Revelations that tech giant Google paid just $74,000 in Australian taxes in 2011, despite generating around A$1.1 billion from local customers, have put the taxation of multinationals on the political agenda. Separately, the federal government has updated its 30-year-old rules on the way it taxes multinationals that shift profits between subsidiaries in different countries, known as transfer pricing. The new legislation, passed in August, is causing concern in the business community because it backdates the changes to 2004.
Although IP is an intangible asset, it is still located by companies in a physical place, which often determines which country’s tax regime it falls under. The location can be determined by the place of registration of the company or subsidiary that owns the IP, or by the country in which the IP is registered.
Walpole and Riedel’s paper investigates factors in corporations’ decisions about where to locate their IP, and how much of a role tax has played in this decision. The pair interviewed tax directors or senior tax managers of 20 IP-rich multinational companies listed on the London Stock Exchange in industries including pharmaceuticals, medical supplies, information technology, media, energy and manufacturing.
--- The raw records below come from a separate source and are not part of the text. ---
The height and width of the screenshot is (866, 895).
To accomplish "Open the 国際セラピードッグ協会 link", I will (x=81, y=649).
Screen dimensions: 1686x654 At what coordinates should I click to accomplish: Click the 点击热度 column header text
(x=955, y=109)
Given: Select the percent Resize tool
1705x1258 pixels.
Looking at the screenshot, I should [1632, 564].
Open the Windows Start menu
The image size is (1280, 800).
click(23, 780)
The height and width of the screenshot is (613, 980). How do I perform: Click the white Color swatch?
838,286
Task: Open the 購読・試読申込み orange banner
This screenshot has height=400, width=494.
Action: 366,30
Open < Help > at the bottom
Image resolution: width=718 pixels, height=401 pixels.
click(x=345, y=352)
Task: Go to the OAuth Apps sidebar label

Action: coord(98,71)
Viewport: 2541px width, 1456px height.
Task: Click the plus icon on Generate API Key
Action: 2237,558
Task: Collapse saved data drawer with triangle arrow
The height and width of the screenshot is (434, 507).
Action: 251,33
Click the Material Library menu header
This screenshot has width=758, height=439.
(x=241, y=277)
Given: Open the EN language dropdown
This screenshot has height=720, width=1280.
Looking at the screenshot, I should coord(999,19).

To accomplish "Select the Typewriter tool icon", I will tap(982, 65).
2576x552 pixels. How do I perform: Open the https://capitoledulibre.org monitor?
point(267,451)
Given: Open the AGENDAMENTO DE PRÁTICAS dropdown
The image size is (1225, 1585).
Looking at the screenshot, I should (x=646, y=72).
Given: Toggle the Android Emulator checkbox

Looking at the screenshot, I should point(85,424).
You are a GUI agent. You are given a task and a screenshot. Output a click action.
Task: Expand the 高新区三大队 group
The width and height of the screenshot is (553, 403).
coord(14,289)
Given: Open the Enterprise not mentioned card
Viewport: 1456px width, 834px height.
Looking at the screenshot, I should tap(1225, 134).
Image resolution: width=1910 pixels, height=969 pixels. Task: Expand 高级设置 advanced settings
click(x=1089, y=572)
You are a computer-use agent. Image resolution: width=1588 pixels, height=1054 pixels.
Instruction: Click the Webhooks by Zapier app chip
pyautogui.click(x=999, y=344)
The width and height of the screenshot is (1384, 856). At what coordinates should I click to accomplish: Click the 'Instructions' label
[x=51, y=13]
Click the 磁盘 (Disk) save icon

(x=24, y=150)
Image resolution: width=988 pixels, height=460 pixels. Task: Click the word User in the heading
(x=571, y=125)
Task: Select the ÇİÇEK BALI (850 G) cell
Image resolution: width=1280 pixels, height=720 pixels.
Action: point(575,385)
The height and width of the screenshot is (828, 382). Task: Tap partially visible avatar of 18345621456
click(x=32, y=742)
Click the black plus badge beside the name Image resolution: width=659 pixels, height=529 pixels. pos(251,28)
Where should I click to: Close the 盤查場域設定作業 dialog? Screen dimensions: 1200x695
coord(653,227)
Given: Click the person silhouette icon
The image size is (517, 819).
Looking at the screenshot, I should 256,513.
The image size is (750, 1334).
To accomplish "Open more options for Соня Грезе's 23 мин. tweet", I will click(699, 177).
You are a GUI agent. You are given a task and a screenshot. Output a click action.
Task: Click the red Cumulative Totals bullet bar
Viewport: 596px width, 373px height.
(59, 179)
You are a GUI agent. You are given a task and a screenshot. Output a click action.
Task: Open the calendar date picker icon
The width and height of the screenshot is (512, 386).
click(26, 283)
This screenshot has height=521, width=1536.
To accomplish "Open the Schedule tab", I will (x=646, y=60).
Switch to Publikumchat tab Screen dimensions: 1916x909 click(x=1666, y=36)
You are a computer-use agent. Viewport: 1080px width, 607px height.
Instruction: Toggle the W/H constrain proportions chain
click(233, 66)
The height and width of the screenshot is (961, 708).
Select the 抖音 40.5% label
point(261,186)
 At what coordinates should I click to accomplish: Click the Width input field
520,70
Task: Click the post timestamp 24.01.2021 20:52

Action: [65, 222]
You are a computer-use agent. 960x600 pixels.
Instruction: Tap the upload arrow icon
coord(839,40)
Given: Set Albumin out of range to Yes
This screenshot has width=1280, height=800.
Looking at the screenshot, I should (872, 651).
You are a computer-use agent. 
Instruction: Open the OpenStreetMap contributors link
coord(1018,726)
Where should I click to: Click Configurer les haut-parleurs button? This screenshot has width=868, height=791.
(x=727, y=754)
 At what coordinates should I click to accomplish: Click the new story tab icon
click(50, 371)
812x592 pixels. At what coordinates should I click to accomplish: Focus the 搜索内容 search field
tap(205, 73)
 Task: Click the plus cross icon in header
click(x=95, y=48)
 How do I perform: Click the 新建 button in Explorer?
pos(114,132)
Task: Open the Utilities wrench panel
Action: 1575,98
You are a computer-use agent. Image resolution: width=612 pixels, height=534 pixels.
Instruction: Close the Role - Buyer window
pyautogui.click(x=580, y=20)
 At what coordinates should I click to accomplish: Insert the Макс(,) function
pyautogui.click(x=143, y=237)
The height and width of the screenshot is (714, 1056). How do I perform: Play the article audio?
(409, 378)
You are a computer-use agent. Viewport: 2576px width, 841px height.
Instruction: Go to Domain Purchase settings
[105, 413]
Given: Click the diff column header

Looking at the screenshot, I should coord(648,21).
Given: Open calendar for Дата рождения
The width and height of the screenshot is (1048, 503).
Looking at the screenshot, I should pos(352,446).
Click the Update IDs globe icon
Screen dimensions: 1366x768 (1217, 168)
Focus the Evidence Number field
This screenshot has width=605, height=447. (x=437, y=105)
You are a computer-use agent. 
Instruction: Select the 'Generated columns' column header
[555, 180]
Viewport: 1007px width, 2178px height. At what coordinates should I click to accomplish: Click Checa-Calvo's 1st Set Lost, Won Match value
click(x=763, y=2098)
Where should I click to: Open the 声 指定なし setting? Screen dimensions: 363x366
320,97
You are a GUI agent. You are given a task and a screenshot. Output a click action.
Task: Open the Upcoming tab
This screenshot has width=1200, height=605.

They discovered that while a country’s tax laws and tax administration was taken into account by corporations, it was not the primary factor in the location of IP. Walpole says the findings suggest that tax authorities can be overly suspicious that companies are making business decisions with the primary motivation of minimising their tax. “Tax authorities really need to understand that there are business dynamics at play and few of them have anything to do with tax,” he says.
The researchers found that only a minority of the companies they interviewed said they held valuable IP in countries where tax rates were low. “It would be difficult to say there was a trend to location of IP in low tax jurisdictions specifically for the purpose of transfer pricing to reduce the group’s tax liability,” the authors write. “Specifics of the businesses involved tended to override any opportunity for this on a widespread basis.”
Almost all of the 20 companies interviewed acknowledged that tax was a factor they considered when determining where to locate IP, but several said it was less important than other factors. Some said a commercial decision was made before tax had even been considered. “In such cases the tax department of the company is left to ‘catch up’ and perhaps to salvage a tax-effective outcome from the situation,” write Walpole and Riedel.
The researchers also examined transfer pricing – the price one company of a group of companies charges for use of products and services (including IP) that it provides to another part of the same group in order to calculate each division’s profits and tax obligations separately. Multinational companies also use transfer pricing to calculate how much tax they have to pay in the different jurisdictions in which they operate.
As with the consideration of tax rates, companies used transfer pricing for legitimate business reasons. “What I’m really trying to advocate here is that you should not have a knee-jerk reaction to a transfer-pricing arrangement, because it could be absolutely necessary and perfectly above board,” says Walpole.
Asset mobility
Reasons for transfer pricing include the need for cost sharing in large, expensive, multi-party activities; sharing access within the company to valuable patents or important marketing intangibles; the sale of products throughout the group of products created in a single or few locations; and securing a return for the head office.